Top of PAGE TEXT
ICU
The Intensive Care Unit (ICU) is a specialized hospital department that provides critical care and life support to patients with severe or life-threatening illnesses or injuries. It is equipped with advanced technology and staffed by highly trained medical professionals who monitor and treat patients around the clock.
- Offers Continuous Monitoring: Patients are constantly monitored using devices that track vital signs such as heart rate, blood pressure, oxygen levels, and respiratory function.
- Ventilators: Machines that help patients breathe when they are unable to do so on their own.
- Dialysis Machines: Used to support kidney function in patients with renal failure.
- Intravenous (IV) Infusions: For administering medications, fluids, and nutrition directly into the bloodstream.
- Respiratory Failure: Patients requiring mechanical ventilation due to conditions like pneumonia or acute respiratory distress syndrome (ARDS).
Bottom of PAGE TEXT
Top of RAW DATA
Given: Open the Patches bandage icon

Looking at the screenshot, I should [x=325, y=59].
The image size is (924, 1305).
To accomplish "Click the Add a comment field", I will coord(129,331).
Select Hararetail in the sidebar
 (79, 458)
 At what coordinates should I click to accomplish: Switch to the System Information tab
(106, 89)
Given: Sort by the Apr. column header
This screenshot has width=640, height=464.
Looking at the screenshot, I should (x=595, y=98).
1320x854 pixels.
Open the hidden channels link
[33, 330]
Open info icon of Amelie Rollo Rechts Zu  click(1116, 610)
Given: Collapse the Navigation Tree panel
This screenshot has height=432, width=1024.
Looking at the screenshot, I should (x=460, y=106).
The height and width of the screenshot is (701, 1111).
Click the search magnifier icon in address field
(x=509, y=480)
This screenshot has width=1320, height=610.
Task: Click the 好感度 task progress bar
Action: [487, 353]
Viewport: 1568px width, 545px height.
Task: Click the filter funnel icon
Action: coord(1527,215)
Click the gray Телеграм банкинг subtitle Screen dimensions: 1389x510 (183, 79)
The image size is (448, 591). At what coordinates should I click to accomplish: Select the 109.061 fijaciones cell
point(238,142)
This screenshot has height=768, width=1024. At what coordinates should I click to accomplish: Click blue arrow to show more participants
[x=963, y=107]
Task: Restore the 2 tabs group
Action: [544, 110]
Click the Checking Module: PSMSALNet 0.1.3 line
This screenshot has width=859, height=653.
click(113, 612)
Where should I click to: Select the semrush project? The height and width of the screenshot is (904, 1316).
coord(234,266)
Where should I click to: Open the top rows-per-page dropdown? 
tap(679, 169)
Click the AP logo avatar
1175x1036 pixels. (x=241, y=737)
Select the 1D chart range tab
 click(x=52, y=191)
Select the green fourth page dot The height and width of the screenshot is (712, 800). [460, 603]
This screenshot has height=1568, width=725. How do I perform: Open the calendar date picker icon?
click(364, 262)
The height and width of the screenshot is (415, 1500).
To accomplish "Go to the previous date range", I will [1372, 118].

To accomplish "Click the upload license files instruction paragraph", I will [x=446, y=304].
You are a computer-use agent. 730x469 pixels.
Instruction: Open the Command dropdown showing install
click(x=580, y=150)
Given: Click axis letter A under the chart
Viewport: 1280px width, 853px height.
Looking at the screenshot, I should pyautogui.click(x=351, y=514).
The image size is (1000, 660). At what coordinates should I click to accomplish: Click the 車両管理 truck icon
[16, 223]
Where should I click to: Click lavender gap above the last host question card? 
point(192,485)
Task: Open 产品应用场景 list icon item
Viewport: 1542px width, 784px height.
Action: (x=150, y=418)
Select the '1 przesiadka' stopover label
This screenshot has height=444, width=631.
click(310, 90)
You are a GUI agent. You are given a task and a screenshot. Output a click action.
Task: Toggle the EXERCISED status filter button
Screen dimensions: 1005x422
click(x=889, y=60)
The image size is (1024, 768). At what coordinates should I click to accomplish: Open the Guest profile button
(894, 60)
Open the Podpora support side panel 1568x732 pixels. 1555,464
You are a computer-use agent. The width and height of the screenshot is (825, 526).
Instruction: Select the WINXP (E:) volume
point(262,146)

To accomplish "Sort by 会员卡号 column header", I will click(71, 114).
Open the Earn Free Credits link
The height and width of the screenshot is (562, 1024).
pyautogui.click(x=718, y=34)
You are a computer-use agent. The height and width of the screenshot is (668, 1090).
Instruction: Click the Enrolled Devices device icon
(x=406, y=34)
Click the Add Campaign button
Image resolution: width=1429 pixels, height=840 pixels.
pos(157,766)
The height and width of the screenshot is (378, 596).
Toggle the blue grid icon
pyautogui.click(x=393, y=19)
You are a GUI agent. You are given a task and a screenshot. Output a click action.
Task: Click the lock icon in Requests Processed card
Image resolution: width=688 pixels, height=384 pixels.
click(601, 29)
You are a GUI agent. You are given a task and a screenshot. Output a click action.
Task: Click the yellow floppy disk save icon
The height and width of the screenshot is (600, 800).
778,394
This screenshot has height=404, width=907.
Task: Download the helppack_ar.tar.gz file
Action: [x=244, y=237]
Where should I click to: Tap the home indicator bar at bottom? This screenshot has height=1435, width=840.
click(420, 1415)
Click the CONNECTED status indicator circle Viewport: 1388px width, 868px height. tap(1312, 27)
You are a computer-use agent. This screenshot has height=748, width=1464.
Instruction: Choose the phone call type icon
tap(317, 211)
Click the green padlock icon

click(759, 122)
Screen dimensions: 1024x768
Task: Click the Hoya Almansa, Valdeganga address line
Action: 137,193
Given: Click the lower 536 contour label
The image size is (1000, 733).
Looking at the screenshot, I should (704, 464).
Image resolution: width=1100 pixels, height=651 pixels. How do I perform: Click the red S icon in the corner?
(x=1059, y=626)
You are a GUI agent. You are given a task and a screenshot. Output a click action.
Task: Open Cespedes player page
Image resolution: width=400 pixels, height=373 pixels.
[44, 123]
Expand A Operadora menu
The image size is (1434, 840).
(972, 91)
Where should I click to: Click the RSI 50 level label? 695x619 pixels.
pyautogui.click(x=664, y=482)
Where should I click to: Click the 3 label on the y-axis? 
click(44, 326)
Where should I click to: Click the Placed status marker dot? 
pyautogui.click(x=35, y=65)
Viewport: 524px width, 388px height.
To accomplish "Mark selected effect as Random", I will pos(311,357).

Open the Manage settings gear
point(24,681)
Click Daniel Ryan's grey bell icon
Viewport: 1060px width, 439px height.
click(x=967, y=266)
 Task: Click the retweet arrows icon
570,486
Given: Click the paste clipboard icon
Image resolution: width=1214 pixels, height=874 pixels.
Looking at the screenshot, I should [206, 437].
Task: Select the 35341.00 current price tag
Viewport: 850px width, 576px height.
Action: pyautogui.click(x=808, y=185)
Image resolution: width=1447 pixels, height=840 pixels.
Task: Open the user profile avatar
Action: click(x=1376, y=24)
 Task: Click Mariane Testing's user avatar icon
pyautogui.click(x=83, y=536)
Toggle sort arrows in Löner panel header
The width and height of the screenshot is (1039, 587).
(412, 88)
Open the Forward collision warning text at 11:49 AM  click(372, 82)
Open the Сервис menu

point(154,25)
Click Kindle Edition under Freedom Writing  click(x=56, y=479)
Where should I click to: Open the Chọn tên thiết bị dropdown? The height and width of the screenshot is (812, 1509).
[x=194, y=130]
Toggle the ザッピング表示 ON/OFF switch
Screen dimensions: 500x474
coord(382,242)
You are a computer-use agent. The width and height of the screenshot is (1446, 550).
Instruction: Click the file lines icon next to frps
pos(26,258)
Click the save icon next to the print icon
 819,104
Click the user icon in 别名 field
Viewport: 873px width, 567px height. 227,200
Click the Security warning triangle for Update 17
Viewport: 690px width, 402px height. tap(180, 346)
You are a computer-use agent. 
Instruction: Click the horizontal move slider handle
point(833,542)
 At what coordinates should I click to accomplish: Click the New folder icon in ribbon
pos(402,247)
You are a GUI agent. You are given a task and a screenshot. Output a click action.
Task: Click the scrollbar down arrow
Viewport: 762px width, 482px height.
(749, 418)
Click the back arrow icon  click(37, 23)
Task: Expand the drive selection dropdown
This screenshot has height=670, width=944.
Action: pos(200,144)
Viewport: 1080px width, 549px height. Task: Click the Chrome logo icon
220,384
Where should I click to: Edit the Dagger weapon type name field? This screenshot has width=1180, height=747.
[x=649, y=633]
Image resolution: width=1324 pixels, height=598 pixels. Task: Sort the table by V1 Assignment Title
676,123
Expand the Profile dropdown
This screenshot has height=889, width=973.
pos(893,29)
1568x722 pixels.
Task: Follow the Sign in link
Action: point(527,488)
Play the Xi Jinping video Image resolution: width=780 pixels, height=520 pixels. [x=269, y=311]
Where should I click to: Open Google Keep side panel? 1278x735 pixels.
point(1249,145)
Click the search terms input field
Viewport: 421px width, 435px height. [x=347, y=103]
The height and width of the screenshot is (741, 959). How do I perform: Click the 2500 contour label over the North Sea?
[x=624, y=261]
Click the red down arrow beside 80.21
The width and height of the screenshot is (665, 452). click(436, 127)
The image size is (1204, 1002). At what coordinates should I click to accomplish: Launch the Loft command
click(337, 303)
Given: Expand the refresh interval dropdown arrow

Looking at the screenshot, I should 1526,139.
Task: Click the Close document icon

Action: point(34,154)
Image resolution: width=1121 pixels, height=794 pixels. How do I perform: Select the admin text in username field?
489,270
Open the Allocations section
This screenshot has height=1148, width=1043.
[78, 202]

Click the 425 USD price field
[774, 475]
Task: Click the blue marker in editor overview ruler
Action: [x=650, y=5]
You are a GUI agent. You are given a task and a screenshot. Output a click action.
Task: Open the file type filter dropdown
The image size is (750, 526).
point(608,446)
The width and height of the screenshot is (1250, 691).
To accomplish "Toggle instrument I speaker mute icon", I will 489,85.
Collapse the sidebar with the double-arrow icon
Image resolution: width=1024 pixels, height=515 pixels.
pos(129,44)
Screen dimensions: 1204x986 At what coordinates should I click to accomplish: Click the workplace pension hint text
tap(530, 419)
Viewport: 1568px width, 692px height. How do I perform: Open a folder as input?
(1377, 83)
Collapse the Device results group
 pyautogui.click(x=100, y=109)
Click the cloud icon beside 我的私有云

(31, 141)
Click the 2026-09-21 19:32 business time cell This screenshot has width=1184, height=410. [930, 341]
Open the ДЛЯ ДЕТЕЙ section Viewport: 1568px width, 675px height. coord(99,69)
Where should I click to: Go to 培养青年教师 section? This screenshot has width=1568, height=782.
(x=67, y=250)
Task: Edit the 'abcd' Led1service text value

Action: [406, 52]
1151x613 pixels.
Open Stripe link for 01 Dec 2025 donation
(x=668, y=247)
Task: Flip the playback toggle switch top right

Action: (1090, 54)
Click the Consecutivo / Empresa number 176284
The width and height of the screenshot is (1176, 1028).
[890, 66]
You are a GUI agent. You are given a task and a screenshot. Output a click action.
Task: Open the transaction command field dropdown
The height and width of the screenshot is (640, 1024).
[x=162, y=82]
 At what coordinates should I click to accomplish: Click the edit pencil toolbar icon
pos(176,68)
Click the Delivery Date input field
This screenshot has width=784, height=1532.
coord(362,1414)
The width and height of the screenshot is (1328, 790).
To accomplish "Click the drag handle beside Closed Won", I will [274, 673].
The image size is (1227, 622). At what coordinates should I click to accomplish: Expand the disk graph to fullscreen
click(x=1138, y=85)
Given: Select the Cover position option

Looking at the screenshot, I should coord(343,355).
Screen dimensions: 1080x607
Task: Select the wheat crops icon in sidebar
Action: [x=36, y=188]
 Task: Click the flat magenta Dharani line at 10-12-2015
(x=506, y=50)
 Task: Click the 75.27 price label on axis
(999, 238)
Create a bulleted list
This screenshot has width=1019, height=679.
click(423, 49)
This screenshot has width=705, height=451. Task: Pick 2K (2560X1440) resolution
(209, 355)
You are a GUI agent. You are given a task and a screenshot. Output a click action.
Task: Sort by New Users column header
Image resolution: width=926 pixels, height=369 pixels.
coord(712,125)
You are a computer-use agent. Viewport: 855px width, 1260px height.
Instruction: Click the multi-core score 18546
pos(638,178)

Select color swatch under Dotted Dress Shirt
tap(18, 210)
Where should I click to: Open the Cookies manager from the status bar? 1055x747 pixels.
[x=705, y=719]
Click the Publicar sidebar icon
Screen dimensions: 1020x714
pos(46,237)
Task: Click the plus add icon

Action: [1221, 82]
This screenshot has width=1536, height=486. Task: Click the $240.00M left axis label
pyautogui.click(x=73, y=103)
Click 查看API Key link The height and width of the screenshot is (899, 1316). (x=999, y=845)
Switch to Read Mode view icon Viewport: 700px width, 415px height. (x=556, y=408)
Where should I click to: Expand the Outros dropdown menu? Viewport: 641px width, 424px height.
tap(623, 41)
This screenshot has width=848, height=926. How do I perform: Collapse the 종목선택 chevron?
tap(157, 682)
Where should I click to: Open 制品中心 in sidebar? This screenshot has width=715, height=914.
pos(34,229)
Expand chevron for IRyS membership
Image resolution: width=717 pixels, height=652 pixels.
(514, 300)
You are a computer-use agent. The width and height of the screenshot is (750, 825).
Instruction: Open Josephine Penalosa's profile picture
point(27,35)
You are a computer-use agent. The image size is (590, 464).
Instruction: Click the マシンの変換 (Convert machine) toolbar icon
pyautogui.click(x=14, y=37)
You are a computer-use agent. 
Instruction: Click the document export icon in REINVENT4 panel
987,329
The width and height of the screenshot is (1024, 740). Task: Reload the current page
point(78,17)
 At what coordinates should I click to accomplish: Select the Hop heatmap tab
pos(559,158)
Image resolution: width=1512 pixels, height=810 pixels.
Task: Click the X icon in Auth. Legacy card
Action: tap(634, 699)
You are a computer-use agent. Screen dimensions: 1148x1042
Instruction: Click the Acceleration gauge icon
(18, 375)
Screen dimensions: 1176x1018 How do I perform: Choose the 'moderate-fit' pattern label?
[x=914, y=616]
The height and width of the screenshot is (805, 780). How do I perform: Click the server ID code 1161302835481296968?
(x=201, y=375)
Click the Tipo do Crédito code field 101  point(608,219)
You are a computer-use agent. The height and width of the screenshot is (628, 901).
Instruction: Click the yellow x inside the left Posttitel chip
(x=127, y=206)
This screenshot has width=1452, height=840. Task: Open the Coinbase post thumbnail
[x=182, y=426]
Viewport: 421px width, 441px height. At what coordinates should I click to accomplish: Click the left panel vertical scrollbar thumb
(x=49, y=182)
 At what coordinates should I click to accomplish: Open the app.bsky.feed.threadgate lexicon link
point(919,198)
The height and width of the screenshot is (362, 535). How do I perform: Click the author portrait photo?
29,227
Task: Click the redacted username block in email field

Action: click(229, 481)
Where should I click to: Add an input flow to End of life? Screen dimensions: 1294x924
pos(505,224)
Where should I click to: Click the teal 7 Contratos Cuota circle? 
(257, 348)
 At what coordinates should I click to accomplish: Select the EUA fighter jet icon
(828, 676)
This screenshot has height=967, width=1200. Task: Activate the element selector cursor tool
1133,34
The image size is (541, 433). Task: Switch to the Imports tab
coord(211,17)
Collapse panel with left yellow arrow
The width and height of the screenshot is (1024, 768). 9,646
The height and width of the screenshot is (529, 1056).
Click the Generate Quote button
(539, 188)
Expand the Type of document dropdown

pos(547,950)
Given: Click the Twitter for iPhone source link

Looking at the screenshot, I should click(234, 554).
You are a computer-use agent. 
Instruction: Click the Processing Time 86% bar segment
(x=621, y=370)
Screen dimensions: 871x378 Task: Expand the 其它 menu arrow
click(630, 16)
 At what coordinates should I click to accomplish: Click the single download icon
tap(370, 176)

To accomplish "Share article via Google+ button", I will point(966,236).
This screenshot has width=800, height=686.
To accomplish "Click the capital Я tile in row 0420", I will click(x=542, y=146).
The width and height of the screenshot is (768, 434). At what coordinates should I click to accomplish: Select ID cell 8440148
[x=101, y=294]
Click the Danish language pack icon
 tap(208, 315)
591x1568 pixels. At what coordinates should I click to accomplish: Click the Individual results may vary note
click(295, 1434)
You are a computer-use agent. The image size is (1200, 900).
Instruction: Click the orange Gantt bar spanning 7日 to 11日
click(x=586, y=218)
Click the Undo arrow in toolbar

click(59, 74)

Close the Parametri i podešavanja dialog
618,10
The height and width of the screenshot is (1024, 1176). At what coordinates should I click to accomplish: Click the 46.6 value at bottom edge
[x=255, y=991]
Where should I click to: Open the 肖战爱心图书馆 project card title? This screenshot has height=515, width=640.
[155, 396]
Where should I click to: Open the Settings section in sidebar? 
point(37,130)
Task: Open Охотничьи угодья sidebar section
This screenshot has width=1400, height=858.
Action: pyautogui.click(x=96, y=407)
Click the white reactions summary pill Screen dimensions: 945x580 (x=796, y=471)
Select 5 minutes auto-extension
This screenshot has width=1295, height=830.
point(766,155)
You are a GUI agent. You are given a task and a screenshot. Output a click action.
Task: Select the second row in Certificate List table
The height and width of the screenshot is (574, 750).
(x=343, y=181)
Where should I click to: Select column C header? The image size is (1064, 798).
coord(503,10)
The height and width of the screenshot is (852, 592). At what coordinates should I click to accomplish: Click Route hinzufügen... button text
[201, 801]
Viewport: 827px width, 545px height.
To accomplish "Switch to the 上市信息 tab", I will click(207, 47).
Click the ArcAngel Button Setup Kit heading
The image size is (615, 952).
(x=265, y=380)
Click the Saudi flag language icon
Bottom of RAW DATA
§ WORK REQUEST 1
Answer from the ICU page text:
(a) What do dialysis machines support?
(b) Which vital signs do the monitoring devices track?
(c) Which two conditions does the text name as causes of respiratory failure that requires mechanical ventilation?
§ WORK REQUEST 2
Extend the ICU page text past its last line about respiratory failure.

§ EXPECTED ANSWER 1
(a) Kidney function in patients with renal failure.
(b) Heart rate, blood pressure, oxygen levels, and respiratory function.
(c) Pneumonia and acute respiratory distress syndrome (ARDS).

§ EXPECTED ANSWER 2
- Severe Infections: Including sepsis, which requires intensive monitoring and treatment.
- Heart Conditions: Management of patients after heart attacks, cardiac surgeries, or those with unstable heart rhythms.
- Post-Surgery Care: Especially for those recovering from major surgeries such as organ transplants, brain surgery, or trauma surgeries.
- The ICU is staffed by critical care specialists (intensivists), nurses, respiratory therapists, pharmacists, and other healthcare professionals who work together to manage complex cases.
- Strict infection control measures are in place to prevent infections in vulnerable patients with weakened immune systems.